Mais est arrivée la « crise financière » et, avant elle, un fort ralentissement de la croissance, occasionnant une importante remontée du taux de
chômage : le nombre des demandeurs d’emploi inscrits à l’ANPE en catégorie 1 a augmenté de 40 000 sur le seul mois d’août 2008 (soit l’augmentation la plus forte depuis le mois de mars
1993). Et
les contrats aidés ont semblé d’un seul coup beaucoup plus intéressants.
Ainsi, la création du contrat unique d’insertion, prévue pour juillet 2009, va certainement être repoussée. Le gouvernement craint en effet que l’arrivée de cette réforme paralyse le système
existant, et que pas grand monde ne s’engage à créer des contrats aidés en attendant que la réforme s’applique.
Or justement, la ministre de l’Economie et le secrétaire d’Etat à l’Emploi ont prévu d’augmenter le nombre des contrats aidés, au moins temporairement, pour faire face à la remontée en flèche du
chômage. C’est ce qu’on appelle
le traitement comptable du chômage : le chiffres montent, on ajuste dans un sens ; les chiffres baissent, on ajuste dans
l’autre sens. Le problème, c’est que derrière les chiffres, il y a des hommes et des femmes.
Ainsi
Sabrina et Hakima, employées en CAE dans une entreprise d’insertion, ont-elles dû quitter leur emploi en mars
dernier : au bout d’un an en poste, les critères d’admission venant juste d’être changés, elles n’ont pu bénéficier d’un renouvellement de leur agrément.
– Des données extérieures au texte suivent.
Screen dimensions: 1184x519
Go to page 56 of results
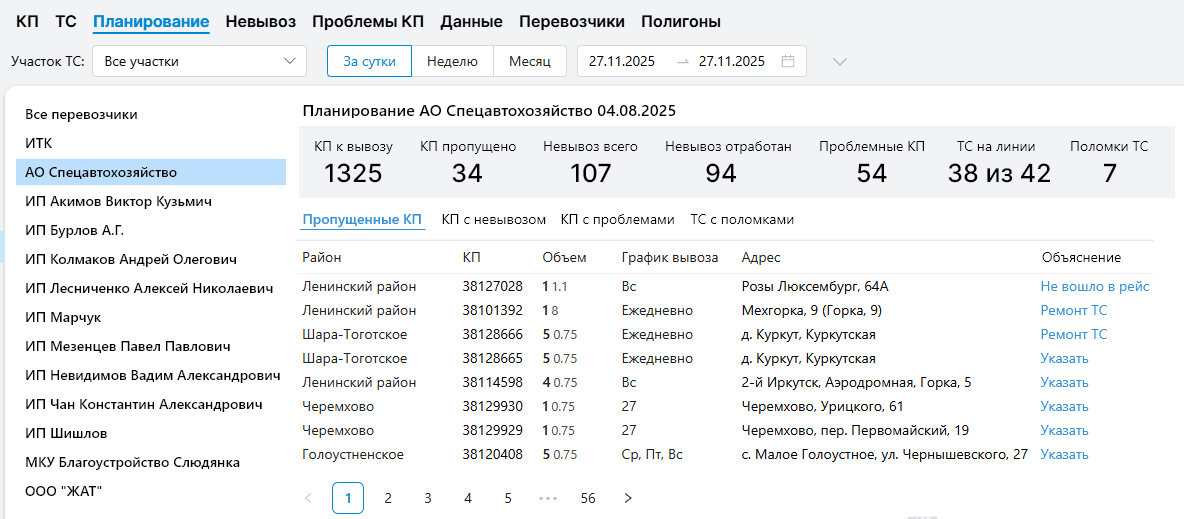tap(588, 498)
Et se sont retrouvées au chômage, quasiment du jour au lendemain.
Si le même cas de figure se produisait aujourd’hui, il est très possible que leur agrément serait prolongé. C’est la conséquence d’une politique de l’emploi qui suit la situation économique, sans
identité propre ni démarche volontaire.
Charge aux chômeurs et aux associations d’insertion de s’adapter à ces différentes conjonctures, même si
cela aboutit à changer entièrement de discours à quelques semaines d’intervalle, et à valoriser aujourd’hui un dispositif jeté aux orties hier.